Pour obtenir le statut de concessionnaire certifié, chaque concession devait d’abord compléter quatre prérequis. Il s’agissait de désigner trois responsables au sein de l’organisation, à la direction générale, aux ventes et aux opérations fixes, de signer le Code d’éthique professionnelle, de signer l’engagement de transparence des prix et d’adhérer à l’outil de médiation Parle consommation de l’Office de la protection du consommateur. Ces étapes visaient à établir un cadre commun, clair et assumé, autour des valeurs de fiabilité, d’intégrité, de bienveillance et d’expertise.
Une fois ces fondations en place, les responsables désignés devaient suivre des formations ciblées afin d’outiller concrètement les équipes de gestion et d’assurer l’application des standards de la certification, notamment en matière d’accompagnement des clients et de protection des renseignements personnels. Cette première étape permettait ainsi aux concessions de structurer leurs pratiques et d’ancrer la certification dans leur réalité quotidienne.
Faire vivre la certification sur le plancher
Dans la continuité de cette démarche, les exigences de la phase suivante ont été rendues disponibles l’été dernier et présentées officiellement à l’automne. Elles visent à accompagner les équipes de vente dans l’adoption des standards de la certification grâce à un parcours de formation conçu spécifiquement pour offrir une expérience positive sans détour aux consommateurs.
Pour conserver leur statut de certifiées, les concessions devront s’assurer qu’au moins 50 % des personnes visées par la formation, soit les conseillers aux ventes et les directeurs commerciaux, auront terminé et réussi leur formation d’ici le 1er mai 2026.
Ce seuil s’inscrit dans une logique de progression et d’élargissement naturel de la certification. Il permet d’étendre la démarche aux équipes en contact direct avec la clientèle, tout en maintenant l’implication des gestionnaires et des responsables déjà engagés dans le processus. Les concessionnaires qui amorcent la certification maintenant doivent quant à eux suivre l’ensemble du parcours en vigueur, incluant les exigences introduites en 2025 et en 2026.

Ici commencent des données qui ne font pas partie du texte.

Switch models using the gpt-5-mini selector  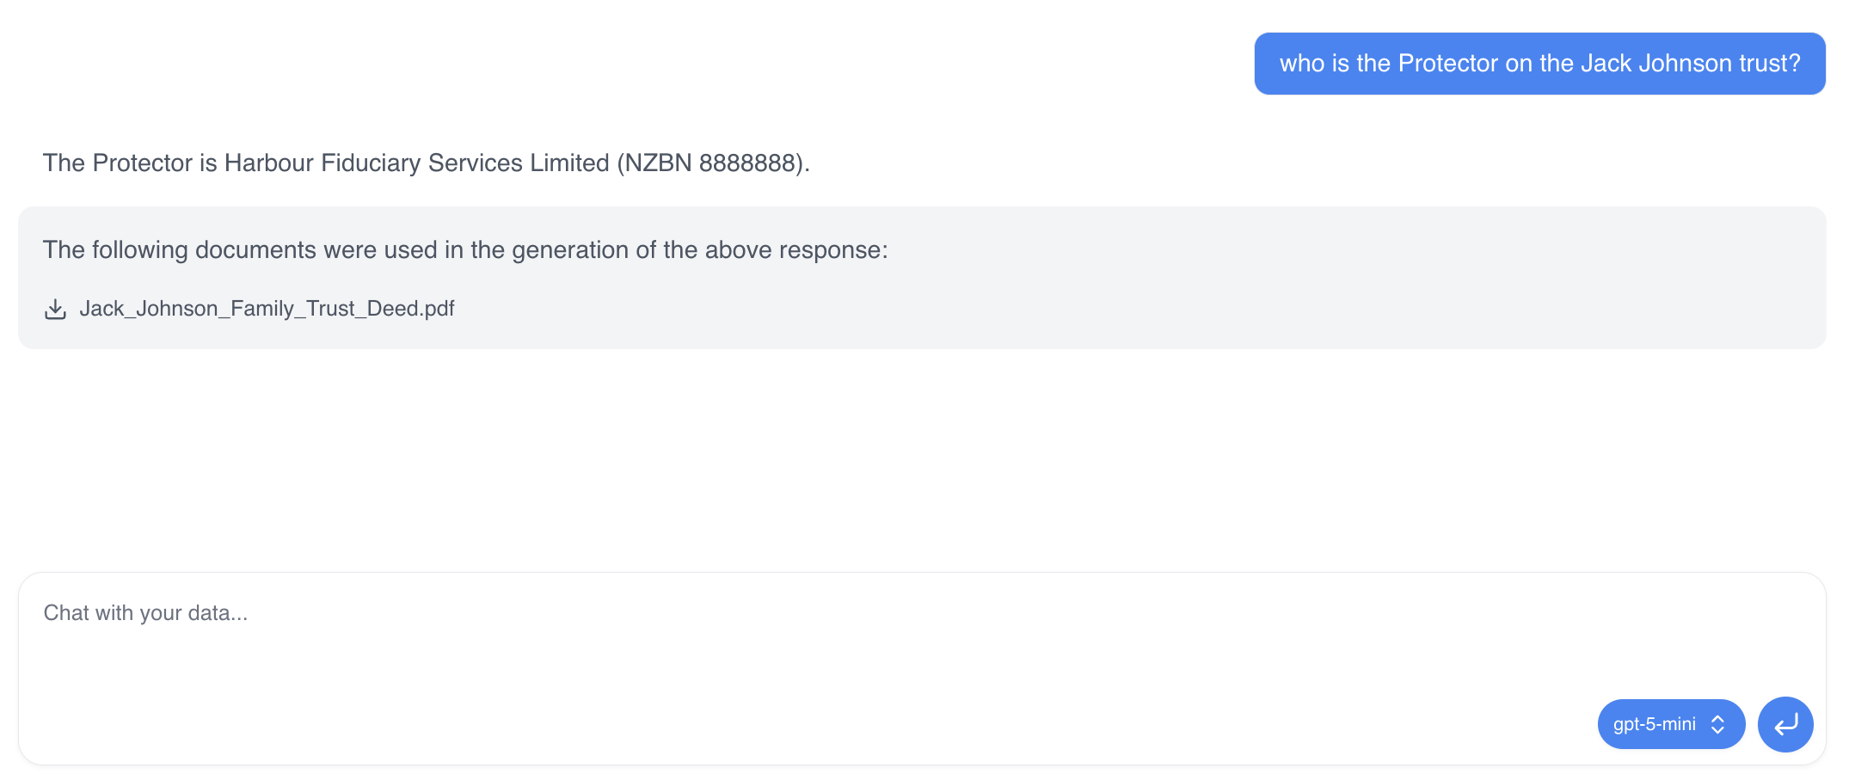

Prochaine étape : former 100 % des équipes de ventes
Dès cet été, un parcours de formation s’ajoutera pour les conseillers techniques. À terme, 100 % des personnes en contact avec la clientèle, soit les conseillers aux ventes, les directeurs commerciaux et les conseillers techniques, devront avoir terminé leurs formations pour que la concession conserve son statut de certifiée. C’est une évolution assumée, cohérente et nécessaire, qui reflète notre volonté de faire de la certification une démarche réellement vécue sur le terrain, par les consommateurs.
Un programme en constante évolution
Au-delà des échéanciers et des exigences, il est important de rappeler que la certification est un processus vivant, en constante évolution. Elle est appelée à s’adapter aux réalités du terrain, aux attentes des consommateurs et aux meilleures pratiques de l’industrie. De notre côté, nous nous engageons à maintenir des contenus et des outils à jour, à bonifier les parcours de formation et à offrir aux membres les leviers nécessaires pour avancer, évoluer et demeurer alignés avec les standards de la certification.
Une certification qui a de l’impact
Avec la mise en place du Comité de conformité professionnelle et de discipline et l’implication des équipes, la certification entre dans une phase de croissance. Une phase où la confiance se construit autant par l’engagement que par la structure, où les règles sont claires et où l’ensemble de l’industrie avance, collectivement, dans la même direction.